Our Lady of the Cape

Q: Describe the origins of Mary's title: Our Lady of the Cape. Are there images associated with it?

A: The shrine of Our Lady of the Cape or Notre-Dame-du-Cap is located on the St. Lawrence River in the town of Cap-de-la-Madeleine (Quebec).

The statue of Our Lady of the Cape has been venerated since 1854 when it was donated to the sanctuary (which has been in existence since 1694) by Zepherin Dorval, who was about to take part in the Klondyke gold rush. It is one of eleven identical statues made in Canada by an unknown Italian sculptor. The statue portrays Our Lady as she appeared to Catherine Laboure in 1830. This event is known as the Miraculous Medal apparition.
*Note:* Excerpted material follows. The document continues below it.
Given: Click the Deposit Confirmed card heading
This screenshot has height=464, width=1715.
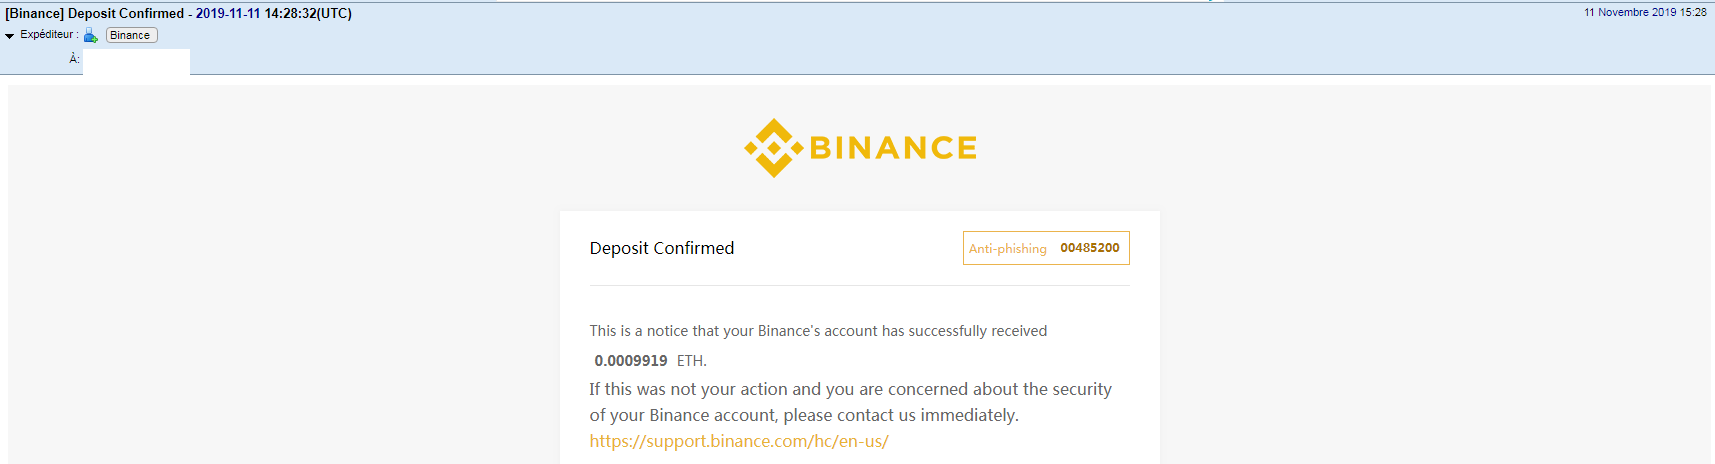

It shows Mary without the child Jesus, her arms outstretched toward the people, standing on a half-globe, her foot/heal crushing the head of the snake. The Miraculous Medal representations bears the well-known inscription: "O Mary, conceived without sin, pray for us." The reverse of the medal shows the capital letter M surrounded by twelve stars. There exists in the Miraculous Medal a double allusion to the beginning (snake) and the end of Scripture (the lady surrounded by stars).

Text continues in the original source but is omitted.